Innovations in Sciences, IT, Computers, Robotics and Nanotechnology

[op-ed of the day] The age of ubiquitous drones and the challenges overhead

Note4Students

From UPSC perspective, the following things are important :

Prelims level: Not much

Mains level: Paper 3- Drones, applications and security threats.

Context

Increasing the use of drones in warfare and other areas has brought into focus the potential the use of drones hold and the other issues related to its misuse.

Recent events featuring drones

  • A drone was used by the U.S. to fire the missile at Qassem Soleimani to assassinate him.
  • A few days before that, less-lethal drones monitored crowds of student protesters rocking India.

A potential area of use of drones

  • Military and Policing: Drones are largely used for military or policing purposes, but they also have other uses.
  • Recreation and Sports: They are used for recreation and sports. The Chinese company DJI dominates this space.
  • Logistics: Logistics is another use, with Amazon developing last-mile drone delivery.
  • At scale, this delivery model can save money, energy and time.
  • Domino’s extended this logic to deliver its first pizza by drone in New Zealand and is experimenting with scaling this model up in many markets.
  • Botswana has had some successful trials where drones have delivered blood and life-saving drugs to villages out in the wilderness.
  • Agriculture: A startup called Terraview uses drones with advanced image processing, machine learning, artificial intelligence, and augmented reality to increase the productivity of vineyards.
  • A drone can be used to measure the amount of grain that’s piled up after harvest.
  • Mining Output: Tata Steel has used drones quite effectively to measure mining output.
  • Access the inaccessible places: Drones can go where people cannot.
  • So, inspection and repair at remote wind farms on an island, or pipelines in the remote tundra, or equipment in a rainforest can be done more cheaply and precisely.
  • Drone surveillance is now widely used by the insurance industry in the aftermath of floods or pest inspections.
  • They can provide organizations a 360-degree view of the status of any construction project and its assets.
  • Explosive detection and defusing: In many places, it is just safer to send a drone, such as while using explosives in deep mines or defusing suspected bombs.
  • Wildlife protection and survey: drones are used to survey wildlife and detect poaching in the jungles of Africa.

Drones as commodity

  • Drones will soon become a hardware commodity, much like personal computers.
  • It will be the software loaded on it that will be the real force-multiplier.
  • Industry 4.0 revolution: Business like “drones-as-a-service” will emerge, dramatically reducing the time taken for tasks and serving as a vital tool in the Industry 4.0 revolution.

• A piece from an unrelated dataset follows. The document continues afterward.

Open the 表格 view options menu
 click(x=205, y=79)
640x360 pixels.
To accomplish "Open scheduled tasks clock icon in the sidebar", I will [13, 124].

A potent tool for Swarm-attack by military

  • Perhaps the most fascinating developments will occur where drones originated, in
  • Drones will mutate into swarms, where multiple, intelligent, small drones act as one vast network, much like a swarm of birds or locusts.
  • Advanced militaries have drone swarms under trial that could revolutionize future conflicts.
  • These swarms could overwhelm enemy sensors with sheer numbers and precisely target enemy soldiers and assets using data fed into them.
  • They will be difficult to shoot down as there will be hundreds of small flying objects rather than one big ballistic missile.
  • The swarm will use real-time ground data to organize itself and operate in concert to achieve its goal.

Issues with drones

  • It will be us humans who will decide whether we use drones for beneficial or malevolent ends.
  • National Security Issues: Drones have demonstrated the potentials for their threat to the security of a country. Drones are operated remotely and can strike where it want it to strike. Raising serious security issues.
  • Terrorism: Drones have been used by various terrorist organisations like ISIS in Syria and Iraq to hit their targets.
  • Aviation safety: Drones flying too close to commercial aircraft has called for regulations.
  • Privacy: Drones have been used by the paparazzi to take the images of individuals breaching their privacy.

Conclusion

Drones can indeed be a fantastic tool for good projects, from helping save the planet to identifying and nabbing criminals, and preventing the loss of human life. However, for that, we will have to change the DNA that they were born with, as lethal weapons of war. Otherwise, they will remain anonymous killers, wreaking death and destruction as they hover innocuously above.